*Assignment*
Copy out the data word for word. The images are not part of the copy.

□ □ □ □ □

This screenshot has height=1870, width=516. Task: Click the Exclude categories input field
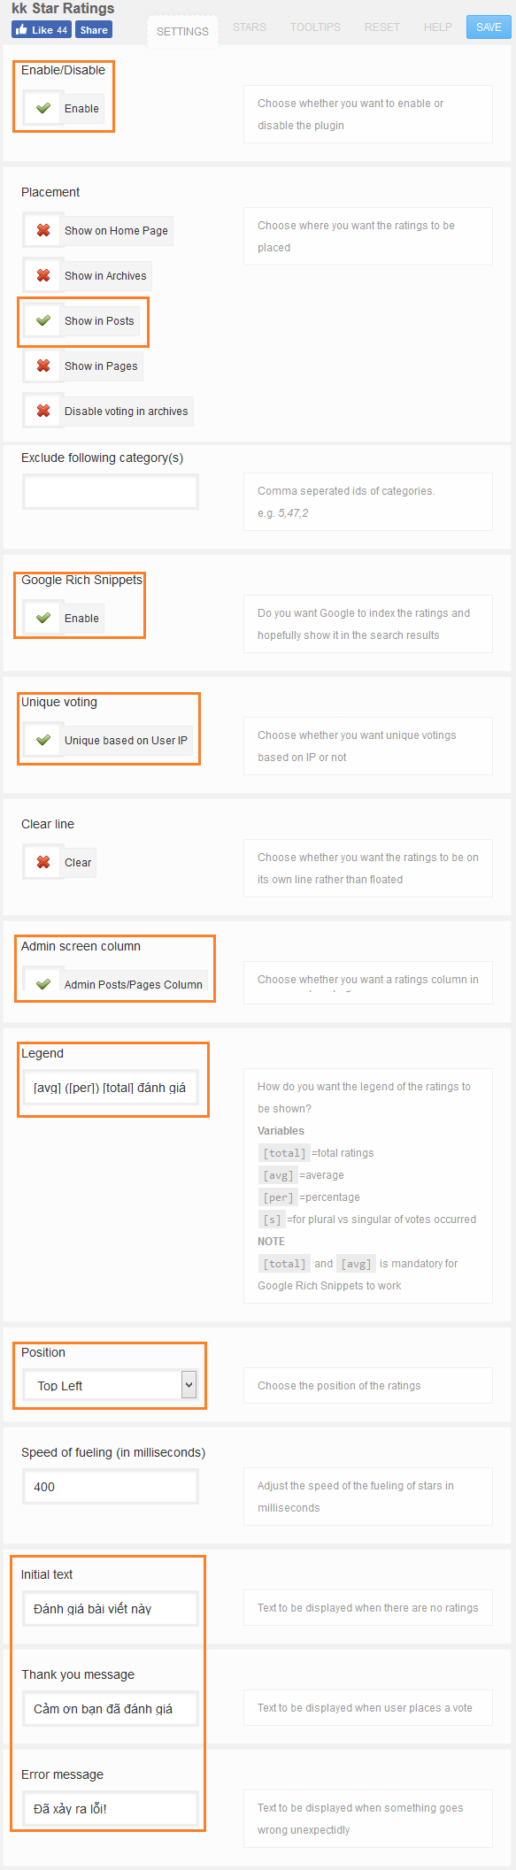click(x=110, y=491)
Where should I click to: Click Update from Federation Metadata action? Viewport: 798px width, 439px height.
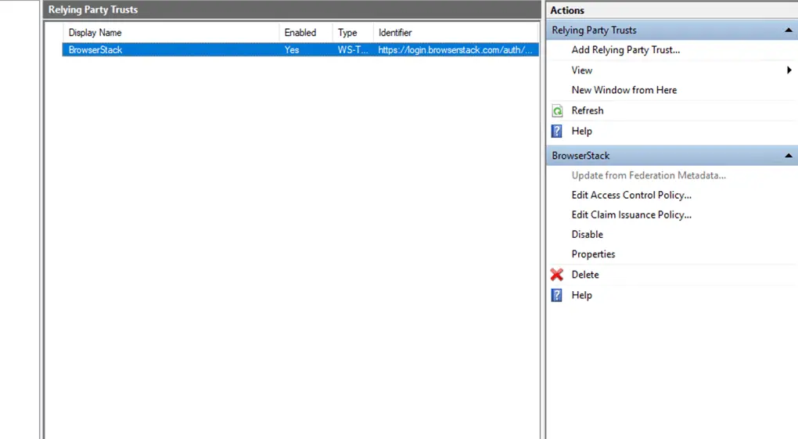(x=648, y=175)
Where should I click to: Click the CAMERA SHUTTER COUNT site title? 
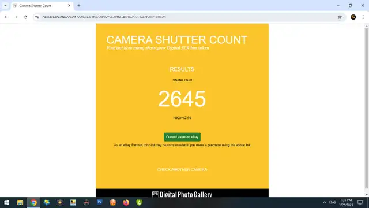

□ □ □ □ □

*Reply to the task*
This screenshot has height=1870, width=516. Task: Click the Exclude categories input field
click(x=110, y=491)
Where should I click to: Click Update from Federation Metadata action? Viewport: 798px width, 439px height.
(x=648, y=175)
Where should I click to: Click the CAMERA SHUTTER COUNT site title? 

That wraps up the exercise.